Thursday, March 20, 2014

Kate Côté Gillin's "Shrill Hurrahs"

Kate Côté Gillin holds a Ph.D. in American history from the College of William and Mary and works at the Hun School of Princeton. She was awarded the Caroline Ray Hovey 1967 Master Teachership and the Award for Teaching Excellence from the Madeira School in McLean, Virginia. She has also been honored with the Recognition for Teaching Excellence from the National Society of High School Scholars.

Gillin applied the “Page 99 Test” to her latest book, Shrill Hurrahs: Women, Gender, and Racial Violence in South Carolina, 1865--1900, and reported the following:
Page 99 of Shrill Hurrahs details the origins of the Ellenton Riot of 1876 and puts a woman by the name of Mrs. Alonzo Harley at the center of it. Mrs. Harley claimed to have fended off a home invasion by black intruders. When a mob of white men captured one of the alleged assailants, a man named Peter Williams, they brought him before her. Mrs. Harley positively identified him, at which point he was beaten and shot by the white mob, although accounts differ as to whether or not he survived. When blacks retaliated for Williams' capture, the most violent racial conflict of Reconstruction era South Carolina began.

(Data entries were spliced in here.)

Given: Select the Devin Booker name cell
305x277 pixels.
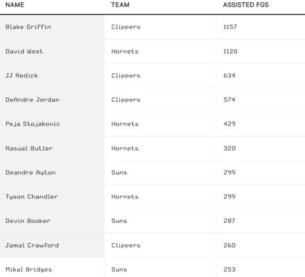Looking at the screenshot, I should point(28,221).
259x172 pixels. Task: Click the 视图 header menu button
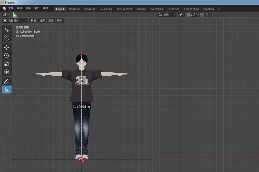33,20
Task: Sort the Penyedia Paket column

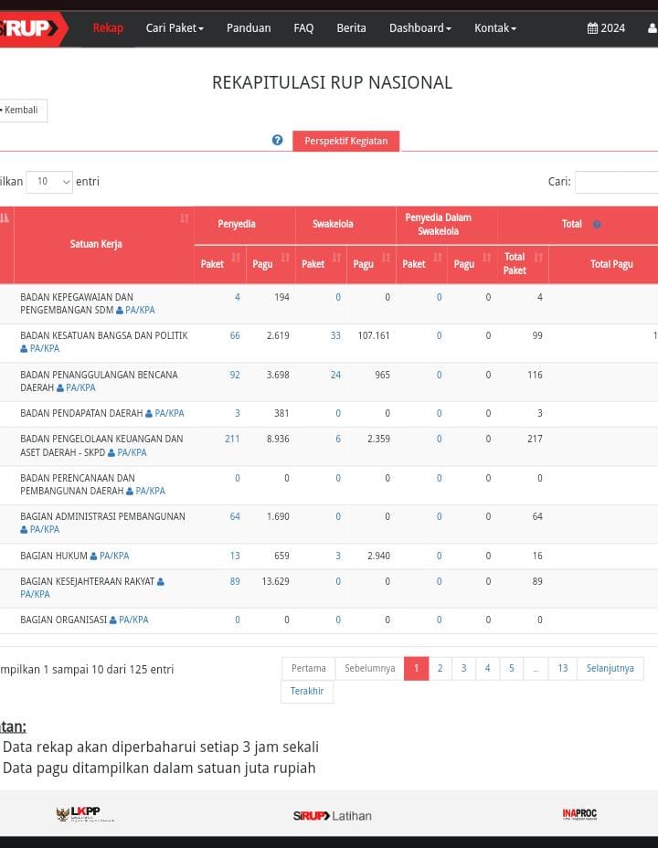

Overall, page 99 captures much of what the book argues about the power of women and their deliberate use of it to influence the racial and gendered landscape of the post-war South. Women, black and white, came into their own following emancipation, and both engaged actively in the often violent negotiations of the Reconstruction, Redemption, and early Jim Crow periods. Although their goals varied, their participation--direct and indirect--was consistent and crucial to determining southern power structures.